Send us a Text Message.

This episode is packed with expert advice from Fernando Moreno of Vulcan Growth Partners, including:

  • How to craft an equity crowdfunding pitch that’s simple yet powerful
  • How to build the crucial initial momentum needed to propel your campaign forward 
  • Common misconceptions about the fundraising process
  • Common pitfalls that can trip up even the most promising fundraising efforts 

Get inspired, take notes, and prepare to elevate your venture with the invaluable insights from today's episode!
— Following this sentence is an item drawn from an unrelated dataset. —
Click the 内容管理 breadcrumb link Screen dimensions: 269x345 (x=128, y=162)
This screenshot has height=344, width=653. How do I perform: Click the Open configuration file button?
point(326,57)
If you want to raise capital for your business visit us at https://netcapital.com/

Show Notes Transcript Chapter Markers

Send us a Text Message.

This episode is packed with expert advice from Fernando Moreno of Vulcan Growth Partners, including:

  • How to craft an equity crowdfunding pitch that’s simple yet powerful
  • How to build the crucial initial momentum needed to propel your campaign forward 
  • Common misconceptions about the fundraising process
  • Common pitfalls that can trip up even the most promising fundraising efforts 

Get inspired, take notes, and prepare to elevate your venture with the invaluable insights from today's episode!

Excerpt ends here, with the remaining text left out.